§ EXERCISE PASSAGE:
How to Help Dental Anxiety
If you get nervous just thinking about going to the dentist, you are not alone. You may be scared that the dental treatment will hurt or you may not have been to the dentist in some time and are afraid of what will be found.
Whatever is your situation, your dentist should make sure that not only is your dental health taken care of but also your emotional health.
Like almost anything else in life, the more you prolong not going to the dentist, the more likely it is you will develop a dental problem. Remember, prevention is always the best treatment so seeing your dentist regularly will actually make your dental appointment experience much easier and less stressful.
Signs and Symptoms of Dental Anxiety
People with dental anxiety may experience:
- Racing heartbeat
- Low blood pressure
- Visible distress, crying, or signs of panic
- Withdrawal or using humor or aggression to mask anxiety
Causes of Dental Anxiety
- Fear of pain: fear usually stems from past experience at the dentist’s office
- Trust issues with the clinic
- Fear of injections or fear that injections won’t work
- Fear of anesthetic side effects
How Can Dental Anxiety Affect Oral Health?
Avoiding the dentist because of anxiety can worsen the dental problem you may have, resulting in a greater need for emergency care and complex treatment.
Most dental diseases are lifestyle-related and preventable. Dental checkups, x-rays are preventive measures for any dental diseases. By avoiding going to a dentist, not only are you inviting more complex treatments but also missing out on how to keep your oral health in check.
Strategies To Ease Your Dental Anxiety
Here are some strategies you can use at your next appointment to help ease your anxiety and strengthen your smile.
It is important for you to share your feelings – this makes a world of difference. If you are feeling stressed or anxious, let your dentist know. If your dentist knows how you are feeling, they will be in a better position to help you through your dental treatment.

§ EXERCISE OBJECTIVE: Rewrite the dental anxiety text from "Signs and Symptoms" up to and including "and complex treatment.", changing "Racing heartbeat" to "Rapid heartbeat".

[Data taken from a collection]
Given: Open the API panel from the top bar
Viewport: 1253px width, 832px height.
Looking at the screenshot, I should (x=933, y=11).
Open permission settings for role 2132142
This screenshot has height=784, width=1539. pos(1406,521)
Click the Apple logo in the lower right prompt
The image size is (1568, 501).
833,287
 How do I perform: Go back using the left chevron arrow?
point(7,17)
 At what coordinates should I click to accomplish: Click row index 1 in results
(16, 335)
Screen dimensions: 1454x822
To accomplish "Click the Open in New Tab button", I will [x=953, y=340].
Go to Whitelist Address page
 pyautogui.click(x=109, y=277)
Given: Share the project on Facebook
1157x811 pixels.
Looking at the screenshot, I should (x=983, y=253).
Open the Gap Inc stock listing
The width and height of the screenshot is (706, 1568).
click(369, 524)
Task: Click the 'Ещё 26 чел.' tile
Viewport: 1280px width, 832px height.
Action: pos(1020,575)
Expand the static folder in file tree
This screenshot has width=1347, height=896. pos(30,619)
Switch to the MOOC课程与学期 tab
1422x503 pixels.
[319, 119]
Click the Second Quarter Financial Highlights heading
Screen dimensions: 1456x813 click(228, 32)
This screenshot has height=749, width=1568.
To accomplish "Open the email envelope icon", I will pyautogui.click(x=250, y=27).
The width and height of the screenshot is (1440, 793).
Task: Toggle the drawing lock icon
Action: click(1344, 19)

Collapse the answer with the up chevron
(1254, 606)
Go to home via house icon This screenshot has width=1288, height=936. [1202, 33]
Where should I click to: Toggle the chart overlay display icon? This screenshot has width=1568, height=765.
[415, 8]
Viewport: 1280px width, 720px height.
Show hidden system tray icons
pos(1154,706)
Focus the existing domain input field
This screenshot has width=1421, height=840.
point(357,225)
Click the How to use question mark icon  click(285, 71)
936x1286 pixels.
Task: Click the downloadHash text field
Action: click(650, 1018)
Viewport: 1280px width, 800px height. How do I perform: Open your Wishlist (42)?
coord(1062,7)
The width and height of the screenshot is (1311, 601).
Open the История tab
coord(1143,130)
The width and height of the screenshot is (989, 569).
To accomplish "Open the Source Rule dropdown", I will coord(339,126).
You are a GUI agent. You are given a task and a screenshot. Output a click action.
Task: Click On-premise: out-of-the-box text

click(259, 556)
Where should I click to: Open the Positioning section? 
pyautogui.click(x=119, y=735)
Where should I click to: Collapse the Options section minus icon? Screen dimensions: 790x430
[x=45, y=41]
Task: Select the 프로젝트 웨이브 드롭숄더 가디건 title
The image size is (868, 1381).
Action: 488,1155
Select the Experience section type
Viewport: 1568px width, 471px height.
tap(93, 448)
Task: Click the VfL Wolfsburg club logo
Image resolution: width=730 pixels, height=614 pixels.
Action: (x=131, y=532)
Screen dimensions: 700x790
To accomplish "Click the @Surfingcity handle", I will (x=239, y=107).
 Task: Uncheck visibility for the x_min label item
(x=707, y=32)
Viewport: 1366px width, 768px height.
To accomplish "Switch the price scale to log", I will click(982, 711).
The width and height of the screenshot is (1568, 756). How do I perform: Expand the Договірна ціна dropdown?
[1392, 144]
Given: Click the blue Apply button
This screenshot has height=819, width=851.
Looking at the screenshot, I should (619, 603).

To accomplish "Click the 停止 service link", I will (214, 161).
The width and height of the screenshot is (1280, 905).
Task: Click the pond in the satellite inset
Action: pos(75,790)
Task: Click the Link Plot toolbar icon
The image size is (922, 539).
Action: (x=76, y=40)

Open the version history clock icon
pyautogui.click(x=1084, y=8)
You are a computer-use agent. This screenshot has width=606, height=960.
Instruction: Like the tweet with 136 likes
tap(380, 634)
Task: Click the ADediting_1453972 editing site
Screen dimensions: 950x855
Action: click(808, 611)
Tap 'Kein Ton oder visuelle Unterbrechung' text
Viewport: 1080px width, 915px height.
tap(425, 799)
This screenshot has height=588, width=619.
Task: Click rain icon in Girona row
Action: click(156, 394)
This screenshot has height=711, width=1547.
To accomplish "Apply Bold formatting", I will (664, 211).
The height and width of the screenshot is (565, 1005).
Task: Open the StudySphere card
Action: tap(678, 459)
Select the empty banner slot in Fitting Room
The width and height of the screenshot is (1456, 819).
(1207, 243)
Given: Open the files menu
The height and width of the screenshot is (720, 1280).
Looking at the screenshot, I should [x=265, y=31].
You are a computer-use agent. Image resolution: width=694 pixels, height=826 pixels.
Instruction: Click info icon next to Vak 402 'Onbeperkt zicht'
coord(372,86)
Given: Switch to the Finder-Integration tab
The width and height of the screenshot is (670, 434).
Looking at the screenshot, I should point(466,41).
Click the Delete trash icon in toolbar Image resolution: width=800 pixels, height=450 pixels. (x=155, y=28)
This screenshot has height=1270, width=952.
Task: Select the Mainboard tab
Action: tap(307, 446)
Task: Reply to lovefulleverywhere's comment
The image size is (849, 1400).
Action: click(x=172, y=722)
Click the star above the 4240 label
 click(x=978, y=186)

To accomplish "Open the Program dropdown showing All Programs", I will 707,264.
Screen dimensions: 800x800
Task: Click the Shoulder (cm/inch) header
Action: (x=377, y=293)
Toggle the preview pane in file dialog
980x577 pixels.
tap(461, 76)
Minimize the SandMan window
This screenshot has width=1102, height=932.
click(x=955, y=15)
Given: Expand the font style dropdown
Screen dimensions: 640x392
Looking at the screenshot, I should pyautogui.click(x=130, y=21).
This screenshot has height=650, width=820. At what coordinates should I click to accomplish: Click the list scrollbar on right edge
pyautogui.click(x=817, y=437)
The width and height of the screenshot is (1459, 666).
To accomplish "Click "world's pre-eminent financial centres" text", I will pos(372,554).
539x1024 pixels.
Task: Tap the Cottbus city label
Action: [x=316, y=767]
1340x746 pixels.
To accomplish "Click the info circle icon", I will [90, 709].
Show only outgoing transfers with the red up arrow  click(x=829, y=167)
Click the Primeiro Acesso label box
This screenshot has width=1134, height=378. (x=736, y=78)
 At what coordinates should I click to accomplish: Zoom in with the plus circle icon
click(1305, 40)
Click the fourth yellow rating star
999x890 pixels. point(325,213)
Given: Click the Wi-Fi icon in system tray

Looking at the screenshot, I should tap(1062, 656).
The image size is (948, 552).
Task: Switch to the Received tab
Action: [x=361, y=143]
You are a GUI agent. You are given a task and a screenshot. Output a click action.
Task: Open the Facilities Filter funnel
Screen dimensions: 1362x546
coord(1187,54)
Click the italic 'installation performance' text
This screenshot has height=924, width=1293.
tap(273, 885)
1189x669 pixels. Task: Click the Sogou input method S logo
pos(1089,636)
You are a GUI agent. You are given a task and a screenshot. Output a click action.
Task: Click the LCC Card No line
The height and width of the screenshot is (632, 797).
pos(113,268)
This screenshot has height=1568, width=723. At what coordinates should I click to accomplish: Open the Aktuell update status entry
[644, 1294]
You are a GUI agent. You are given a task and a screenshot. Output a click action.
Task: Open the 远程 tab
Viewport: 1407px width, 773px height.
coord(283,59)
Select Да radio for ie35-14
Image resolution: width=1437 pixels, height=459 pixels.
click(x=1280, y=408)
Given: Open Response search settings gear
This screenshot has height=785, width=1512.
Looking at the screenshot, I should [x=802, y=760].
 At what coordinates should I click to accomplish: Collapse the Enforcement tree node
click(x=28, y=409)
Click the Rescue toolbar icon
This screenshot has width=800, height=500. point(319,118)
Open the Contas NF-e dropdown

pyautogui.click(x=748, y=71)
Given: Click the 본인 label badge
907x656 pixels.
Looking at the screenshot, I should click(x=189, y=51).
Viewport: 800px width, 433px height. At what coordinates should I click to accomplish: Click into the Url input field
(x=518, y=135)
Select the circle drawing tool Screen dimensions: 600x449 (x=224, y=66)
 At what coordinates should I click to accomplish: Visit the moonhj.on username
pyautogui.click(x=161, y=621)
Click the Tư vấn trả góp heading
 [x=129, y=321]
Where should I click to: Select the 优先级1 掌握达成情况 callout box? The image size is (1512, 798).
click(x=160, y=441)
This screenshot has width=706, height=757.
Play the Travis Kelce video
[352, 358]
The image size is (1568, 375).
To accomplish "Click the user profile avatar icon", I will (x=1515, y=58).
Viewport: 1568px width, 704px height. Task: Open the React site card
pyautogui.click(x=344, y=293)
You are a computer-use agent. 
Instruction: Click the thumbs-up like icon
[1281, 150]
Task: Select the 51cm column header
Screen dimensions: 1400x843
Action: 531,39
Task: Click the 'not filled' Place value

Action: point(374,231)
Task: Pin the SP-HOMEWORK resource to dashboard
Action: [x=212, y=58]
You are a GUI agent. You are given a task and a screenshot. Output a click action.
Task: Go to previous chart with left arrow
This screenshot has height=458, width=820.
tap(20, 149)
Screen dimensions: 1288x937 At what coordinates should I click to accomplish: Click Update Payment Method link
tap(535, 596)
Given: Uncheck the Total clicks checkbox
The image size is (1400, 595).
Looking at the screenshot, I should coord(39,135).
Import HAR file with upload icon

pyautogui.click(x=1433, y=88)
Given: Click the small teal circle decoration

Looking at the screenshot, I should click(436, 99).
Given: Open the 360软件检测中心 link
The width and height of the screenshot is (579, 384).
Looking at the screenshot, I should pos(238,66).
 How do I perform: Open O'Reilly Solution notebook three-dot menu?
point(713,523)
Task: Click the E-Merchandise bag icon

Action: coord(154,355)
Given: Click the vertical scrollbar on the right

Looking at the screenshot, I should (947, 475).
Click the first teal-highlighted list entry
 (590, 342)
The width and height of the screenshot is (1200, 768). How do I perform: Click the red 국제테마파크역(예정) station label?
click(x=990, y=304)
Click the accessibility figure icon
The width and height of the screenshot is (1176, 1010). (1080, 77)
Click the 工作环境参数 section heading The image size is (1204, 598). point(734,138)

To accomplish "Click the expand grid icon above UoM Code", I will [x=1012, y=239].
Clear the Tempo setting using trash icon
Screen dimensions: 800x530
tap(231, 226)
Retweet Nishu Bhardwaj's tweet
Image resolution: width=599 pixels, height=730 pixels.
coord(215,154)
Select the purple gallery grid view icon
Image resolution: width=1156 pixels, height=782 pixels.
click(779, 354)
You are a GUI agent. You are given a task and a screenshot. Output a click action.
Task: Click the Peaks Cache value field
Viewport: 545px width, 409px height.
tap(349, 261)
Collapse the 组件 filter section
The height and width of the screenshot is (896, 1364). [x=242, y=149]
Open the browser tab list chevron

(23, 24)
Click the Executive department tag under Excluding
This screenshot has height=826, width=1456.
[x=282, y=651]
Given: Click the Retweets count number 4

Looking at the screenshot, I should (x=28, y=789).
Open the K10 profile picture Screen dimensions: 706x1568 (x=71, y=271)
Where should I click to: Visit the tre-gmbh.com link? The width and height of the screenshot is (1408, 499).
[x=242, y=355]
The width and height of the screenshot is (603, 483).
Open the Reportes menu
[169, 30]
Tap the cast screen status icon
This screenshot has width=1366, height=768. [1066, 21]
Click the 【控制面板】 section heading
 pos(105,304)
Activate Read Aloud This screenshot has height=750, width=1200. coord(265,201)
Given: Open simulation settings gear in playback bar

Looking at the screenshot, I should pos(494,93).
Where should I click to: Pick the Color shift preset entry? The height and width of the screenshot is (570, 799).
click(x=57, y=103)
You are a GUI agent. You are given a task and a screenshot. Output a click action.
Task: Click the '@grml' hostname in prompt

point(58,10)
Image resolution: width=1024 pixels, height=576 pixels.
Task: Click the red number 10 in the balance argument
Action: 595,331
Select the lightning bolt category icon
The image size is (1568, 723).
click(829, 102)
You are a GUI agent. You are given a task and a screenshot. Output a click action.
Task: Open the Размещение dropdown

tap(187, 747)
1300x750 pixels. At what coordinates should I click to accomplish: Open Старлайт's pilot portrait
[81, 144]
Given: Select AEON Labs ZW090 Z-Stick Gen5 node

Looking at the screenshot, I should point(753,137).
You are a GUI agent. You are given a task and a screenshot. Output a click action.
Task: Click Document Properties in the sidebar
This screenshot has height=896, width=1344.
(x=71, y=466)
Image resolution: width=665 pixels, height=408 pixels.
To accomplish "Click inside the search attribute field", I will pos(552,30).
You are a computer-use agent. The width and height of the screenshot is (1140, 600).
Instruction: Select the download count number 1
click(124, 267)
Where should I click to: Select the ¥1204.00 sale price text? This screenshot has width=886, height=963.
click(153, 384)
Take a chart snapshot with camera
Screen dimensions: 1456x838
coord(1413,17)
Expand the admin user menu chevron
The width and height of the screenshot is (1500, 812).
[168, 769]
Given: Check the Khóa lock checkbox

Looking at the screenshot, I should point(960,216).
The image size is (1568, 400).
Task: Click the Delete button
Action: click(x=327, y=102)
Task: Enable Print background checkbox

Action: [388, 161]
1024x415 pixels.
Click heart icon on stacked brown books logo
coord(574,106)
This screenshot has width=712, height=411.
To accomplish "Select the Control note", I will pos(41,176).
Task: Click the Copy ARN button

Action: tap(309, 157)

§ WRITTEN RESPONSE:
Signs and Symptoms of Dental Anxiety
People with dental anxiety may experience:
- Rapid heartbeat
- Low blood pressure
- Visible distress, crying, or signs of panic
- Withdrawal or using humor or aggression to mask anxiety
Causes of Dental Anxiety
- Fear of pain: fear usually stems from past experience at the dentist’s office
- Trust issues with the clinic
- Fear of injections or fear that injections won’t work
- Fear of anesthetic side effects
How Can Dental Anxiety Affect Oral Health?
Avoiding the dentist because of anxiety can worsen the dental problem you may have, resulting in a greater need for emergency care and complex treatment.